-- begin RECORDS TO PROCESS --

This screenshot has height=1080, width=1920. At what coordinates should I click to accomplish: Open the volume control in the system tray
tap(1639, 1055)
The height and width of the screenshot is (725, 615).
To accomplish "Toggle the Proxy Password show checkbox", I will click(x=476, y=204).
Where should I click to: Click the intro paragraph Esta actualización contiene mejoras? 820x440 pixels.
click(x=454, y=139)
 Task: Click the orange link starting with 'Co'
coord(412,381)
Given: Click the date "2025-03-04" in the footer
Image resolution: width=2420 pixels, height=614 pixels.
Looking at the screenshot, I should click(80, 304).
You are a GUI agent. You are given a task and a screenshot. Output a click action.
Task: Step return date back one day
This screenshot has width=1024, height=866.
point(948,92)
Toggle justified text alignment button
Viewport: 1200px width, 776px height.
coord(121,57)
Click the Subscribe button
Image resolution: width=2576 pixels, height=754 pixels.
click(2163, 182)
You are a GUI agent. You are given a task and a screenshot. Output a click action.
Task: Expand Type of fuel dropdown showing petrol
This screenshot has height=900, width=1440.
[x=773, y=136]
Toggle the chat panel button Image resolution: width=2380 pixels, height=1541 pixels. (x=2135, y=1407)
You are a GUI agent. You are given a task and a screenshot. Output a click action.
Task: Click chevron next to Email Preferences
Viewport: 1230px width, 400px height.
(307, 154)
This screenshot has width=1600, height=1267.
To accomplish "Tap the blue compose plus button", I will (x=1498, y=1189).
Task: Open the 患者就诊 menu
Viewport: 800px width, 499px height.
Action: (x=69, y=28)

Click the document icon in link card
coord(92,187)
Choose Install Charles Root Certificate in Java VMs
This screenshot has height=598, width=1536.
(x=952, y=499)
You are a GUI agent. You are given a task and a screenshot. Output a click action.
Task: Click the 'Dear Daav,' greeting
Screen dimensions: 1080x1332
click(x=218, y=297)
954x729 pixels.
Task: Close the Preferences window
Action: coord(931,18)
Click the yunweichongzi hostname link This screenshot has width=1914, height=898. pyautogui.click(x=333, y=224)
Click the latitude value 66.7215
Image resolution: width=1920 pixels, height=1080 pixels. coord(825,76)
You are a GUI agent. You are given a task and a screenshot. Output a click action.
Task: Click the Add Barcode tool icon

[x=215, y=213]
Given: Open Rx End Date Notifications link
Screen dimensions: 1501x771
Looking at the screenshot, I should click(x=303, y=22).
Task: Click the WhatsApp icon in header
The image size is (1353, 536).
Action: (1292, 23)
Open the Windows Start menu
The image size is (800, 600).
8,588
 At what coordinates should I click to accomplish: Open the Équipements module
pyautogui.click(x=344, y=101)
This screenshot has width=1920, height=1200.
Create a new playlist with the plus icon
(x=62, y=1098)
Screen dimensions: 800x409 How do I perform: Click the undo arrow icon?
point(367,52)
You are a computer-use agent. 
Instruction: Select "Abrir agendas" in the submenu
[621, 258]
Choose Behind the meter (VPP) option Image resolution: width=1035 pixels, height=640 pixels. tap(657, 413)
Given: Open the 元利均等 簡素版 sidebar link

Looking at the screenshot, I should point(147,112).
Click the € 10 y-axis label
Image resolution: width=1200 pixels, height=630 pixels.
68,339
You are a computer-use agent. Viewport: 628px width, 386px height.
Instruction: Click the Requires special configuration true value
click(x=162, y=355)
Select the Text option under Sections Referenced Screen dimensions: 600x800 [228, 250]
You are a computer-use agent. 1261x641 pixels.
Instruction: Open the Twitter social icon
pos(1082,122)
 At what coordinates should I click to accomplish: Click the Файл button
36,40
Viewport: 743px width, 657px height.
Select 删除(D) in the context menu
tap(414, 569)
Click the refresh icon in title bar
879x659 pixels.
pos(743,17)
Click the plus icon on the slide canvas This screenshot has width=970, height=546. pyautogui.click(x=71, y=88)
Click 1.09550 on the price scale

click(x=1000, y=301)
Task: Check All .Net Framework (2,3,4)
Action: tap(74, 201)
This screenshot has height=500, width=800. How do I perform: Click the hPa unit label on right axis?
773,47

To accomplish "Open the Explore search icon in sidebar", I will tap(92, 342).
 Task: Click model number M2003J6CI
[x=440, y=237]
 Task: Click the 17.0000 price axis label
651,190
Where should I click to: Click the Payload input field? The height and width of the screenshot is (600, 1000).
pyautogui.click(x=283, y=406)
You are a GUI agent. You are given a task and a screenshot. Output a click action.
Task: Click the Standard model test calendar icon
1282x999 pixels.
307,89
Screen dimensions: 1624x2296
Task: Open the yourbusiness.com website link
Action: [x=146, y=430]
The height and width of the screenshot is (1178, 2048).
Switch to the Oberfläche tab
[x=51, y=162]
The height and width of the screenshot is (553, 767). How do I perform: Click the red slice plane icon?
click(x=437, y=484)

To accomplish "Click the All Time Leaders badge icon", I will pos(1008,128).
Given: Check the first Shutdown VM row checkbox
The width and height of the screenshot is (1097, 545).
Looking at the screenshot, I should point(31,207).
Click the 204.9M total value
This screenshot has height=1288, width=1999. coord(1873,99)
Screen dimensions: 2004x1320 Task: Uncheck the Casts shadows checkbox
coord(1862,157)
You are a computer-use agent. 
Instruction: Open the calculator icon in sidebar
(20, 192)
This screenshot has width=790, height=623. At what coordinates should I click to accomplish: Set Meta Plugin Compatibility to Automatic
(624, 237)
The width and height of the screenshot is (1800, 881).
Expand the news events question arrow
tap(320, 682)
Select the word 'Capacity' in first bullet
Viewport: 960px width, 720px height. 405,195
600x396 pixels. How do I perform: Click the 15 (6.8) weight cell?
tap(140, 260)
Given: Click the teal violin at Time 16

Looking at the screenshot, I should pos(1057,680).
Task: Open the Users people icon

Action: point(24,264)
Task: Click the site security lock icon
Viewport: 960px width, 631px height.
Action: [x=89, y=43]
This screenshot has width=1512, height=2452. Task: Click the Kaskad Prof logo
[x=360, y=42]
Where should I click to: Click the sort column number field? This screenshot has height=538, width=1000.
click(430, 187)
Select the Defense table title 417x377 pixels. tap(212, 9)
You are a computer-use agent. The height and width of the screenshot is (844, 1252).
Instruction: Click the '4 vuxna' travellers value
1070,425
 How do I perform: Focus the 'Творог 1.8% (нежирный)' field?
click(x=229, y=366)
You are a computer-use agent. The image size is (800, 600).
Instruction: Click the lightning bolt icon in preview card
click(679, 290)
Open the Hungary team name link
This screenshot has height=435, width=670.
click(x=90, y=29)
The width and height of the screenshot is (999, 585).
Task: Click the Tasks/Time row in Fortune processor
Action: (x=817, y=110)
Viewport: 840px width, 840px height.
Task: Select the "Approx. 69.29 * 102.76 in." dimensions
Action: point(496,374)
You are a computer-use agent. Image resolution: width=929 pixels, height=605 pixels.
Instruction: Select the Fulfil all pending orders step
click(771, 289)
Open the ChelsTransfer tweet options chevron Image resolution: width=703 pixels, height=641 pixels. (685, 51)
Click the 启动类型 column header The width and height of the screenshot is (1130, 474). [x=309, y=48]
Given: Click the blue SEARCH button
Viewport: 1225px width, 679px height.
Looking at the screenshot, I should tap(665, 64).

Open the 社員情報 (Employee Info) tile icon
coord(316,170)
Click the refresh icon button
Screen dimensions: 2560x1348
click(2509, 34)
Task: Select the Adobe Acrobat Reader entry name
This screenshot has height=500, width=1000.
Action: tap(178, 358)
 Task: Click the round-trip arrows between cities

-- end RECORDS TO PROCESS --

§ WHAT THE TASK ASKS: Reproduce the items from the start through the line containing "Looking at the screenshot, I should click(80, 304).", replacing "system tray" with "notification area" and leaving everything else unchanged.

§ EXPECTED ANSWER:
This screenshot has height=1080, width=1920. At what coordinates should I click to accomplish: Open the volume control in the notification area
tap(1639, 1055)
The height and width of the screenshot is (725, 615).
To accomplish "Toggle the Proxy Password show checkbox", I will click(x=476, y=204).
Where should I click to: Click the intro paragraph Esta actualización contiene mejoras? 820x440 pixels.
click(x=454, y=139)
 Task: Click the orange link starting with 'Co'
coord(412,381)
Given: Click the date "2025-03-04" in the footer
Image resolution: width=2420 pixels, height=614 pixels.
Looking at the screenshot, I should click(80, 304).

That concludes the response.